Now, I can't put this all on the NRA. It's how we Americans imagine our own history: Thomas Paine writes Common Sense; some dudes dump tea into a harbor; we sign the Declaration of Independence and form a nation; we fight a little war with the Brits; win; and we all (except those pesky, little slaves) live happily ever after.
So, we celebrate 1776 as the year of our birth. We somehow gloss over the fact that the Revolutionary War lasted seven years. We never really talk about the colonists who remained loyal to the British, how we retaliated against them, or how they fled back to Britain or off to Canada during and after the war. We don't talk about the four years after the War when our fledgling nation was hardly a nation at all--operating under a loose Articles of Confederation whose nebulous powers couldn't even determine whether America was one nation, a confederation of 13 nations, or simply 13 nations out for themselves.
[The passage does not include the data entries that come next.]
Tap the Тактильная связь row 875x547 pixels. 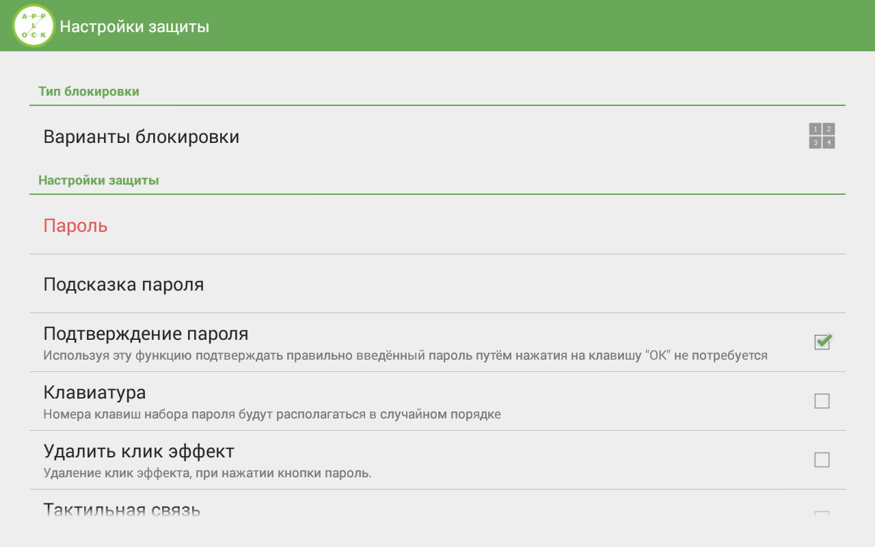[438, 510]
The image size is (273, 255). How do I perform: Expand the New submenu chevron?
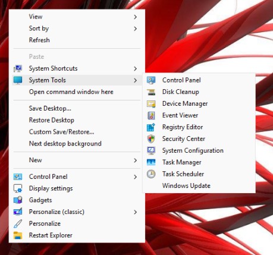pyautogui.click(x=136, y=160)
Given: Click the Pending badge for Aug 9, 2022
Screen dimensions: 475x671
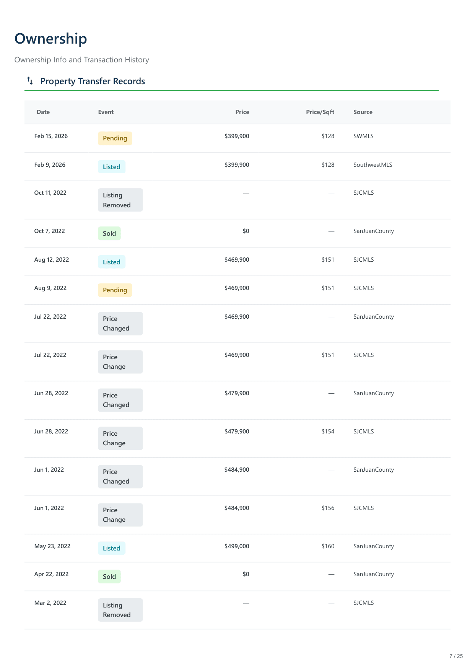Looking at the screenshot, I should 115,290.
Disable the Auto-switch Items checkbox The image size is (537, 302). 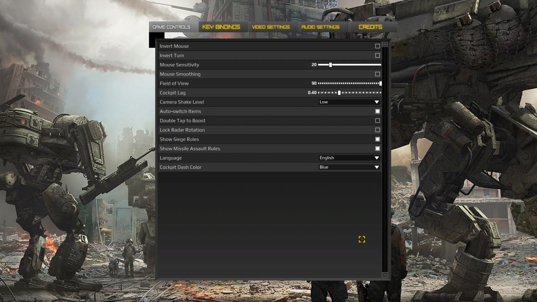pos(378,111)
Most importantly, we never talk about the three rebellions America faced in its first years of existence--especially the one that finally forced our leaders to get their act together and finally forge the country we have today: Shays' Rebellion.
In August 1786, unpaid War veterans and disgruntled farmers tired of being thrown into debtors' prison formed armed units in central and western Massachusetts to forcibly halt property confiscations. In confrontations across the state, sometimes these groups faced off against local militia; and sometimes they actually were the local militia, forcing Massachusetts' rich to run scared.
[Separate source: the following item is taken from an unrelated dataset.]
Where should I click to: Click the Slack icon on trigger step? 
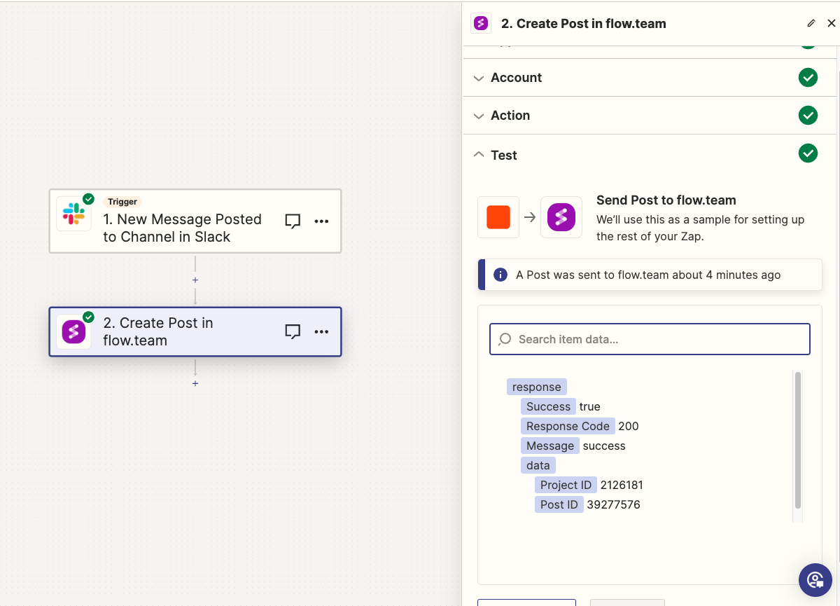[x=74, y=214]
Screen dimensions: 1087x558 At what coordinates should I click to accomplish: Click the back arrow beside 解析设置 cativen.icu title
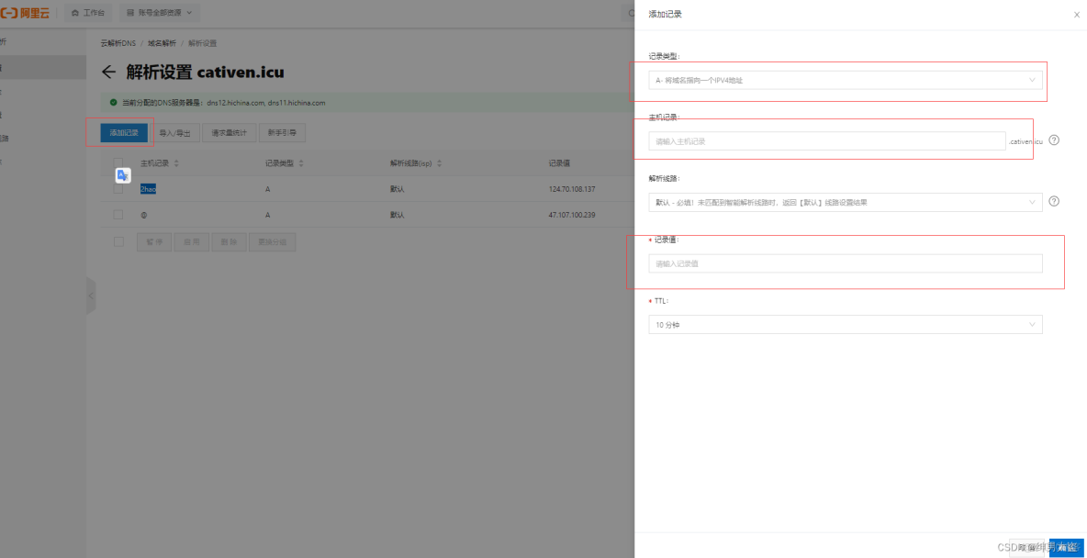107,73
On January 25, 1787, Daniel Shays, a Revolutionary War veteran, led a group to take the weapons from the Springfield armory. The governor sent two militias to meet Shays' forces. One general, Shepard, whose forces were unpaid, underfed, and inadequately armed, requested permission to use the armory's weapons. However, Secretary of War Henry Knox said that Shepard's request required Congressional approval and Congress was out of session. Therefore, Knox denied Shepard's militia the right to bear arms, being necessary to the security of a free State, Massachusetts (see where I'm going with this?).
Meanwhile, according to Jay Winik in his marvelous history, The Great Upheaval, Shays' rebellion also inspired other little dust-ups from Maine to Georgia. The 13 states were caught with their pants down. Many states didn't even have militias to defend themselves and had to beg rich patrons to supply defenses for them. And, when rebels would flee across state lines, these militias didn't know if they even had the authority to pursue the varmints.
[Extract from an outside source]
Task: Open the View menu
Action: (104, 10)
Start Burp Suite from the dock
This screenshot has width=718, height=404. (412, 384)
Fortunately, those dust-ups didn't amount to much, and Shays' rebellion itself was finally quashed by March, 1878. The rebellion showed the nation's leaders that there were serious, potentially fatal flaws in the Articles of Confederation. The country had no institutional means with which to protect itself. In response, the Constitutional Convention convened in May of that year, the Constitution was drafted, and the Second Amendment was added to address what happened in Massachusetts and across the nation.
In other words, despite the public discourse on the matter we have today, the Second Amendment is not some vague or misworded amendment about an individual's right granted by the Constitution at all. It's a very specific amendment meant to address a very specific problem the nation faced at the time: it did not want to repeat the problem General Shepard and Secretary Knox faced when a state's militia was left defenseless.
The Second Amendment says that a state's militia has the right to defend itself and, therefore, does not need Congress' approval to do so. It says absolutely nothing about an individual's right. If you don't believe me, look at it again. However, if you want to address whether or not an individual has a right to bear arms, my non-Constitutional lawyer ass would guess that you need to look at the Tenth Amendment:"The powers not delegated to the United States by the Constitution, nor prohibited by it to the States, are reserved to the States respectively, or to the people."
In other words, since the Constitution does not expressly rule on the issue, it is up to each, individual state and municipality to decide what its gun laws are. Though our "strict constructionist" judges like Scalia proclaim to only apply the Constitution as it was originally written, we can see here that they are more "activist" on this issue. The amendment refers only to "militia" and no where does it say a thing about the "individual." These conservative judges simply fail to acknowledge the context in which the Second Amendment was written. The actually history simply fails to fit their ideology, and they choose to ignore it. As does the NRA.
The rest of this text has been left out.